Task details ::
Sort through the material below and copy each line with "computer".

Material provided ::

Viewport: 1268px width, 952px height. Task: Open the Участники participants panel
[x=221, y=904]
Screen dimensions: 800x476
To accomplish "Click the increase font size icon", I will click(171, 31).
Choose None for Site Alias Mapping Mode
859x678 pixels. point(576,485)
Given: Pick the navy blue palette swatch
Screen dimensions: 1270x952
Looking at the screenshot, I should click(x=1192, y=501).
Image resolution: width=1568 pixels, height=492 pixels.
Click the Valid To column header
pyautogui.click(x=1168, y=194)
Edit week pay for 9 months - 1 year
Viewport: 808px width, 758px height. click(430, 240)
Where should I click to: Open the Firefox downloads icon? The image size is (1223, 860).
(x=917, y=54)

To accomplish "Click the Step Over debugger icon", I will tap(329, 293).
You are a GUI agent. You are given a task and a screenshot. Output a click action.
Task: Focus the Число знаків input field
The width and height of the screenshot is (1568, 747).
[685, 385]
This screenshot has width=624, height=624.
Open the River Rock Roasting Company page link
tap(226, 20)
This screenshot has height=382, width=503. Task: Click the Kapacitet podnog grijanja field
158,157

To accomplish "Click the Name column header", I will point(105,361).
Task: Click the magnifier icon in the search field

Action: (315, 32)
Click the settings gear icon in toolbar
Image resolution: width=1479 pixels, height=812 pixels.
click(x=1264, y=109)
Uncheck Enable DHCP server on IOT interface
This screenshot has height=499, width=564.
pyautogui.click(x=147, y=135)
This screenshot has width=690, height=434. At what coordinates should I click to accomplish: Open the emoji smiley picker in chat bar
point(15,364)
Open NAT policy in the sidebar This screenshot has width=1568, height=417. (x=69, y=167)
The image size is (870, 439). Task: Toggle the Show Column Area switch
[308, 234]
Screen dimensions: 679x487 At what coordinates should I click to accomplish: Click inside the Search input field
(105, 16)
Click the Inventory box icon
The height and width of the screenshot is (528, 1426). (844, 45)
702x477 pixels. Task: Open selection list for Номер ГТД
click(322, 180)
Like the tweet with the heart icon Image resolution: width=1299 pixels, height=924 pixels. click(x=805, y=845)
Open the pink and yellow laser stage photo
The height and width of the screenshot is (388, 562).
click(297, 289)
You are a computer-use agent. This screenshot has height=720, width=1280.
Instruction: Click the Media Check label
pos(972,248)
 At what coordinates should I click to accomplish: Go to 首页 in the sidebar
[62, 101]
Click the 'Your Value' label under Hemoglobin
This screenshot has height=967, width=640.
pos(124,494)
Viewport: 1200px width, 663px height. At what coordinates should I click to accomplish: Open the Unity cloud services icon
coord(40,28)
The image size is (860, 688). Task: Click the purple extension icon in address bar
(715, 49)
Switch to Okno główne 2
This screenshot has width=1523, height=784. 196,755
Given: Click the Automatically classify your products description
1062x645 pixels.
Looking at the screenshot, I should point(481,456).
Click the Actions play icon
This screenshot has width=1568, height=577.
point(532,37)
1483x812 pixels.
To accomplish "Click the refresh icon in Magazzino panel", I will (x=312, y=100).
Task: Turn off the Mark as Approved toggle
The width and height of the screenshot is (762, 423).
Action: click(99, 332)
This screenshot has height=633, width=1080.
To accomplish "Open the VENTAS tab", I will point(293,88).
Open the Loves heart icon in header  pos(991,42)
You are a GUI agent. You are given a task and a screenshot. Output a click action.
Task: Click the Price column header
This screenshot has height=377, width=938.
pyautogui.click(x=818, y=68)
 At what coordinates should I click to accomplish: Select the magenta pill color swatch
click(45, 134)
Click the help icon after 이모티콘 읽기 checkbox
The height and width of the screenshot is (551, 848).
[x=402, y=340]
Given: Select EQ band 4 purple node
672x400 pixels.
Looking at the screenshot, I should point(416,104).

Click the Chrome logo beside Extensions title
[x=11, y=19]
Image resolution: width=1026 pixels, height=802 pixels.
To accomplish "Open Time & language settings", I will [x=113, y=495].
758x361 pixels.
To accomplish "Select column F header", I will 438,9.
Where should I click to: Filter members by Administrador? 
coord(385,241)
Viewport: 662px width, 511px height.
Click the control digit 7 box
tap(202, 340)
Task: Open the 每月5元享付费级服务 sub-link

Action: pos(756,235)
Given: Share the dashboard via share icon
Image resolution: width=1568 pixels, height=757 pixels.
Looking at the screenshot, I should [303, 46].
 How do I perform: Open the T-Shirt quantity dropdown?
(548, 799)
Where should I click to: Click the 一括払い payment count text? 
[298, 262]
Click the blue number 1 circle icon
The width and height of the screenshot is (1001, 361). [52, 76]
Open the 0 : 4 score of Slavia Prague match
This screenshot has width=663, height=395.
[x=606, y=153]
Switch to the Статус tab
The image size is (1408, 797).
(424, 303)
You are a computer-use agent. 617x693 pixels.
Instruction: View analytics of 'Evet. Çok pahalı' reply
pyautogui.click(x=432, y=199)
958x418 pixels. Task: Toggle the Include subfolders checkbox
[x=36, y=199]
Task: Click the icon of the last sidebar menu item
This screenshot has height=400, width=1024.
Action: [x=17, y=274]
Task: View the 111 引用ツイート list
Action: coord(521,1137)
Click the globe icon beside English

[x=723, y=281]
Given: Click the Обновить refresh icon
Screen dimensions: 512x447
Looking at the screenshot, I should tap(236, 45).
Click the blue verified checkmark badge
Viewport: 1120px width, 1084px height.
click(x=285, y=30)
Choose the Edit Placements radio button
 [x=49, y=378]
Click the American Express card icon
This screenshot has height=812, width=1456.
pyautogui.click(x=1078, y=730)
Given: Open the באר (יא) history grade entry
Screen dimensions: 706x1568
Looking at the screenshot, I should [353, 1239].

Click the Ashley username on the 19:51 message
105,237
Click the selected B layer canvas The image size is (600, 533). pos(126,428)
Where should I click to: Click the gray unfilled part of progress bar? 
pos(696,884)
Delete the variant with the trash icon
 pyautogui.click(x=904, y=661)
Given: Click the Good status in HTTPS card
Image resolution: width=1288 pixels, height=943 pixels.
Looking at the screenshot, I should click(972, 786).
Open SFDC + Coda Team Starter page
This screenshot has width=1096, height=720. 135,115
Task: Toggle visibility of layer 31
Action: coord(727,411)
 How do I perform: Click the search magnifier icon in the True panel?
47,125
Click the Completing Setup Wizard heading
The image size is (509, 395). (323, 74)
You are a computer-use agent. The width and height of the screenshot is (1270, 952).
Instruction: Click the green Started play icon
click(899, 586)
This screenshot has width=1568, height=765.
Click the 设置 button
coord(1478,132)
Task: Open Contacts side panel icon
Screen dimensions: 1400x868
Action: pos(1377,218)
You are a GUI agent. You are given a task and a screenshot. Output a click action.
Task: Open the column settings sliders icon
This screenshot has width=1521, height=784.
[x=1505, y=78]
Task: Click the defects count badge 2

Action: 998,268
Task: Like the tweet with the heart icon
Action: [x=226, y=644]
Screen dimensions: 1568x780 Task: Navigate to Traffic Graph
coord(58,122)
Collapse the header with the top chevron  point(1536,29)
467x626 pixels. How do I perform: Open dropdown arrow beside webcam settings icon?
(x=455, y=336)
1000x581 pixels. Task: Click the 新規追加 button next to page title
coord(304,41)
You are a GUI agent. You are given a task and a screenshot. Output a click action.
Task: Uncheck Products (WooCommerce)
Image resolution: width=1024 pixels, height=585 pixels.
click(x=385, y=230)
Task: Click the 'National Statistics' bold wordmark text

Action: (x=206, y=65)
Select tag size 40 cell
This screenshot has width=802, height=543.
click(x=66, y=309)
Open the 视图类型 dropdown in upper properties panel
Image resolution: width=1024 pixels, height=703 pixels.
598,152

Exercise response ::
You are a computer-use agent. This screenshot has height=720, width=1280.
You are a computer-use agent. 617x693 pixels.
You are a computer-use agent. The width and height of the screenshot is (1270, 952).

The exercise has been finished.